Human parvulin (hParvulin; Par14/EPVH) belongs to the third family of peptidylprolyl cis-trans isomerases that exhibit an enzymatic activity of interconverting the cis-trans conformation of the prolyl peptide bond, and shows sequence similarity to the regulator enzyme for cell cycle transitions, human Pin1. However, the cellular function of hParvulin is entirely unknown. Here, we demonstrate that hParvulin associates with the preribosomal ribonucleoprotein (pre-rRNP) complexes, which contain preribosomal RNAs, at least 26 ribosomal proteins, and 26 trans-acting factors involved in rRNA processing and assembly at an early stage of ribosome biogenesis.
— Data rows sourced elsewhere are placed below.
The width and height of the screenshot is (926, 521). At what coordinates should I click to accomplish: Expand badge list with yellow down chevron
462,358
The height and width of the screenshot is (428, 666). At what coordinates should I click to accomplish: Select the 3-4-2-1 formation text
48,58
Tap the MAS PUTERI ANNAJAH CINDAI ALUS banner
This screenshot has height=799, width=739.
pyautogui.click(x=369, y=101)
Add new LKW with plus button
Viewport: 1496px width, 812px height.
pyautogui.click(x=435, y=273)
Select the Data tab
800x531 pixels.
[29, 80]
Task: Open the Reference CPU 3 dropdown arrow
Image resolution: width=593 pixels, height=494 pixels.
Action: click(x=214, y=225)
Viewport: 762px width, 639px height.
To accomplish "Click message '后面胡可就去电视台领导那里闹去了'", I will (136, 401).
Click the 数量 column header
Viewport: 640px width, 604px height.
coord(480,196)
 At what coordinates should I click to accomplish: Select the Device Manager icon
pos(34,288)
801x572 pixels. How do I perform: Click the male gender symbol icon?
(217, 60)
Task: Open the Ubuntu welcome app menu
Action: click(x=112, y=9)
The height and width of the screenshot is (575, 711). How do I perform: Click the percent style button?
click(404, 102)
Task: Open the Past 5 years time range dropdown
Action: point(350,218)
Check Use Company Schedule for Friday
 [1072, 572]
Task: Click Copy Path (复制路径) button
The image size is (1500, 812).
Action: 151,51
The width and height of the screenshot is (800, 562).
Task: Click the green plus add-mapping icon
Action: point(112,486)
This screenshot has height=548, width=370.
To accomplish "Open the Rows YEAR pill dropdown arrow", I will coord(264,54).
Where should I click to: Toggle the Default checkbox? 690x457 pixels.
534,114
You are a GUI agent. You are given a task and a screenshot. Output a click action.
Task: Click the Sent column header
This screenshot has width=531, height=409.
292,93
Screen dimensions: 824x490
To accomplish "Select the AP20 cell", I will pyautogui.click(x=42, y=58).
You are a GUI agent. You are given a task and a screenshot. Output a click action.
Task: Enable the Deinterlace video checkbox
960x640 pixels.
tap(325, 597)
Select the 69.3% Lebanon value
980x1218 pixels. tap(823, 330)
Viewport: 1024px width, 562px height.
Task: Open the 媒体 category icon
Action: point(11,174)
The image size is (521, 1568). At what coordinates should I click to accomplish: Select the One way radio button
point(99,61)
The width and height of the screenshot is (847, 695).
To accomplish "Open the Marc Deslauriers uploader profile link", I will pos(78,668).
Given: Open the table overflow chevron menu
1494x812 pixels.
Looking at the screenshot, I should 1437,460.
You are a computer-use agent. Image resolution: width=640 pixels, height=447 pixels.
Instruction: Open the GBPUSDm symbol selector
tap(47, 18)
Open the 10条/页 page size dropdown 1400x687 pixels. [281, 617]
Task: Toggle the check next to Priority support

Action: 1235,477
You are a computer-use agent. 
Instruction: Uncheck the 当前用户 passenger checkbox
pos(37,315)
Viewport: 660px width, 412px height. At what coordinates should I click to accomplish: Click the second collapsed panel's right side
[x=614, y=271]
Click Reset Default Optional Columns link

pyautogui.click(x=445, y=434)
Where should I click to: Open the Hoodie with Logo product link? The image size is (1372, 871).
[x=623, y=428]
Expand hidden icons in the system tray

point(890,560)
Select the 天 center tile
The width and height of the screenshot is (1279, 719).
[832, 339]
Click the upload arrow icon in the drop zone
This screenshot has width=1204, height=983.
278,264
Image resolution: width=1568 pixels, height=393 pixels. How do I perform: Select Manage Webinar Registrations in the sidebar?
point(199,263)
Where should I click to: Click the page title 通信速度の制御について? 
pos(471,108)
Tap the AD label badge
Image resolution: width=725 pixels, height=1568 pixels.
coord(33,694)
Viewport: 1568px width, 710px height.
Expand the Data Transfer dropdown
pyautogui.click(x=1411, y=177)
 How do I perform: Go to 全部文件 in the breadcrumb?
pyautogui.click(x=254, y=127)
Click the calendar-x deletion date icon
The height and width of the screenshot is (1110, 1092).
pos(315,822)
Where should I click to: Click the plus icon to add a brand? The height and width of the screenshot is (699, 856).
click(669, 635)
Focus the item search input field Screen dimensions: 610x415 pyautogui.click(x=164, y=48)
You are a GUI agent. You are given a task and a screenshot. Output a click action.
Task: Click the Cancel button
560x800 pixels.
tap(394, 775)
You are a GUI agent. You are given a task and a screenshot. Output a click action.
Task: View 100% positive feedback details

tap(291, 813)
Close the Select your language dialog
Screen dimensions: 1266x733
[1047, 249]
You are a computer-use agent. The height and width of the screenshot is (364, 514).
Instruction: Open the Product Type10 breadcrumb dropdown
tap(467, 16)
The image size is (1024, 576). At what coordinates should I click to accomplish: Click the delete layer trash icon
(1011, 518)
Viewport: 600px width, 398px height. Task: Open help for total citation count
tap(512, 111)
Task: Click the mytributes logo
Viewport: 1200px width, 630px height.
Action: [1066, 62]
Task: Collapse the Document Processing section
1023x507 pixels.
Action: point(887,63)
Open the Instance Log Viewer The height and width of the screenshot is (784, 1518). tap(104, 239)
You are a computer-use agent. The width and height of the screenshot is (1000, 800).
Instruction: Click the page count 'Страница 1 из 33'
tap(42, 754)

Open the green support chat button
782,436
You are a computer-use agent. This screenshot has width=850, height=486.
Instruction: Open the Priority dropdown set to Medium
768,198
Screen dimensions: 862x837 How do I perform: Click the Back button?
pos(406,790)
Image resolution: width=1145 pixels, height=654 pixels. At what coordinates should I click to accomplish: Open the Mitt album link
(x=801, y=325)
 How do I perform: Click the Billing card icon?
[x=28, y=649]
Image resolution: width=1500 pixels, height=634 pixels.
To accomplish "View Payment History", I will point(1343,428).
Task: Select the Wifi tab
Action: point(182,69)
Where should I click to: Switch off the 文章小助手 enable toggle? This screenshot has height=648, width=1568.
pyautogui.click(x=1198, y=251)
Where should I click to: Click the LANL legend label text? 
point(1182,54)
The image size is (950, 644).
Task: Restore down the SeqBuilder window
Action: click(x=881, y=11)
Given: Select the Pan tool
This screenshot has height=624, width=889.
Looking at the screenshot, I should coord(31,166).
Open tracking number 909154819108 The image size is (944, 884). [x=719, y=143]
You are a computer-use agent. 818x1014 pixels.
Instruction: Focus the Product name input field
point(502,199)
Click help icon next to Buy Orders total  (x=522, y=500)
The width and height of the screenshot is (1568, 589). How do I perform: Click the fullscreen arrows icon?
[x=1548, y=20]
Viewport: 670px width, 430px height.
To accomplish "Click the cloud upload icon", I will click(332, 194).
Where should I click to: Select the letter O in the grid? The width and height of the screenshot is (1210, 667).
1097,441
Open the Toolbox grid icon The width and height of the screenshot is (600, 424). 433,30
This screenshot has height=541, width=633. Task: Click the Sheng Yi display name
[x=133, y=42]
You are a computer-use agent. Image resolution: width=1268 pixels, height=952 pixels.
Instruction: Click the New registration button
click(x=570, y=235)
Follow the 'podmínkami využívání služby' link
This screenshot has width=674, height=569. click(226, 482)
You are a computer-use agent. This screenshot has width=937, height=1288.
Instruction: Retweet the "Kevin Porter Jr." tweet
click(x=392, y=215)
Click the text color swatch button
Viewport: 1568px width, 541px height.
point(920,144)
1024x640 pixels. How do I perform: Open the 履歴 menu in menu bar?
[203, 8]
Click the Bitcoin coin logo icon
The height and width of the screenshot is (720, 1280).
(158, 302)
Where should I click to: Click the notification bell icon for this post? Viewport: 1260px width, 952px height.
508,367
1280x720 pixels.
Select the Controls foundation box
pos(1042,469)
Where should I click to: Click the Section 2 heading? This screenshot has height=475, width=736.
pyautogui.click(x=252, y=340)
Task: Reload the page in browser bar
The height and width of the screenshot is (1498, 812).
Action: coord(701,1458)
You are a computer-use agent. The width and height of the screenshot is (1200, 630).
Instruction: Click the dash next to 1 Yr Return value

Since an amino-terminal domain of hParvulin, which is proposed to be a putative DNA-binding domain, was alone sufficient to associate in principle with the pre-rRNP complexes, the association is probably through protein-RNA interaction. In addition, hParvulin co-precipitated at least 10 proteins not previously known to be involved in ribosome biogenesis. Coincidentally, most of these proteins are implicated in regulation of microtubule assembly or nucleolar reformation during the mitotic phase of the cell. Thus, these results, coupled with the preferential nuclear localization of hParvulin, suggest that hParvulin may be involved in ribosome biogenesis and/or nucleolar re-assembly of mammalian cells.